The universal property of the polynomial ring states:
Let $S$ be an $R$-algebra ($R$ a commutative ring) with structural homomorphism $\phi:R \to S$. For $n \in \mathbb{N}$ and elements $s_1,\dots,s_n$, there exists a unique homomorphism: $\psi: R[x_1,\ldots,x_n] \to S$ with $\psi(x_i)=s_i$ and with $\psi(r)=\phi(r)$ for all $r \in R$.
I am trying to prove that any $R$-algebra satisfying this property is isomorphic to $R[x_1,\ldots,x_n]$ with a unique isomorphism, but i am running in to some problems since l'm new to $R$-algebras.
What I have tried so far:
Assume that $T$ is an $R$-algebra with structural homomorphism $\phi_T: R \to T$. Let $t_1,ldots,t_n \in T$ and assume that there exists a unique homomorphism $\psi_T : T \to S$ such that $\psi_T(t_i)=s_i$. I want to construct a unique $R$-algebra homomorphism $\Phi: R[x_1,\ldots,x_n] \to T$. My first thought was the homomorphism induced by $x_i \mapsto t_i$. Is this enough information to define a unique homomorphism?

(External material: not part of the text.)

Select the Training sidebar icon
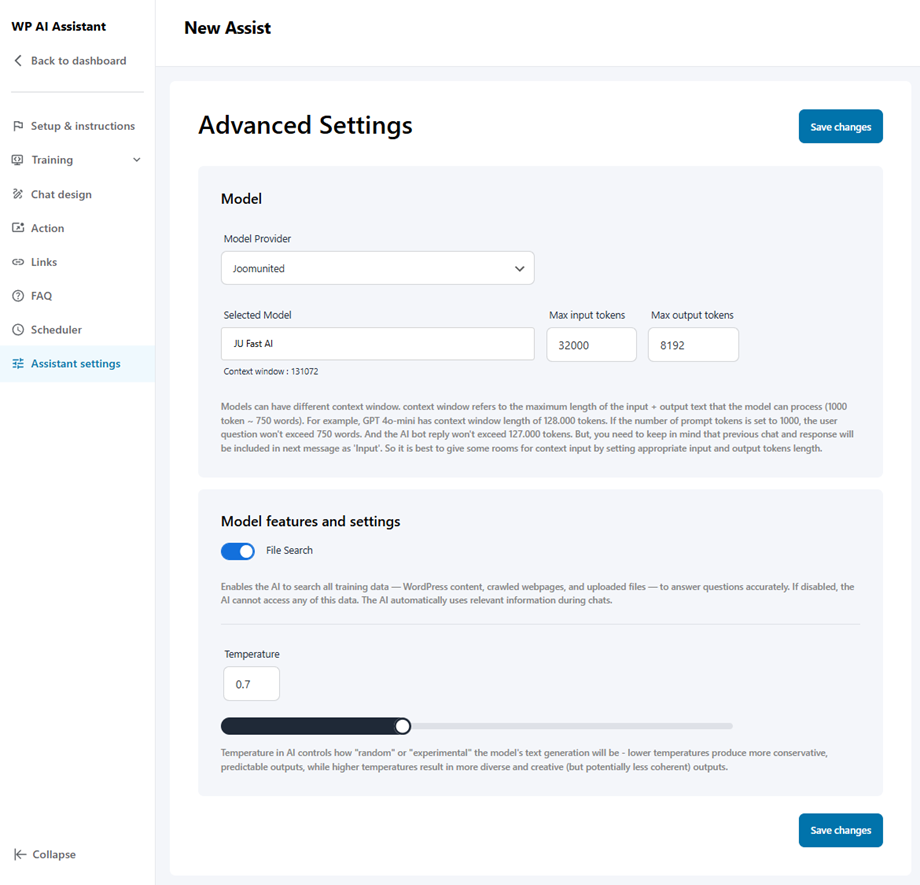tap(16, 160)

I also have some difficulty figuring out how the universal property comes into play. I think that it is used in proving the uniqueness of the $R$-algebra isomorphism between $R[x_1,\ldots,x_n]$ and $T$, but I am not sure.
Any help would be appreciated.
So the universal property is as follows:
For every $R$-Algebra $\Phi : R \to S$ and for elements $s_1, \ldots, s_n \in S$ there exists a unique morphism $\psi : R[x_1, \ldots x_n] \to S$ with $\psi(x_i) = s_i$.
Now let's assume another $R$-Algebra $T$ together with elements $t_1, \ldots t_n \in T$ satisfies this universal property. Then we get a unique morphism $\psi : R[x_1, \ldots, x_n] \to T$ with $\psi(x_i) = t_i$ by the universal property of the polynomial ring and we get a unique morphism $\tilde{\psi} : T \to R[x_1, \ldots, x_n]$ with $\tilde{\psi}(t_i) = x_i$ by the universal property of $T$. Now, $\psi \circ \tilde{\psi} : T \to T$ is a morphism satisfying $\psi \circ \tilde{\psi}(t_i) = t_i$ and by uniqueness of such a morphism (we use the universal propery for $T$ with $S = T$) we obtain $\psi \circ \tilde{\psi} = \text{id}_T$. Analogously one sees that $\tilde{\psi} \circ \psi : R[x_1, \ldots, x_n] \to R[x_1, \ldots, x_n]$ is equal to $\text{id}_{R[x_1, \ldots, x_n]}$. Thus $R[x_1, \ldots, x_n] \simeq T$ with unique isomorphism given by $\psi$.
In general: Objects defined by universal properties are unique up to unique isomorphism and the proof is the same as above.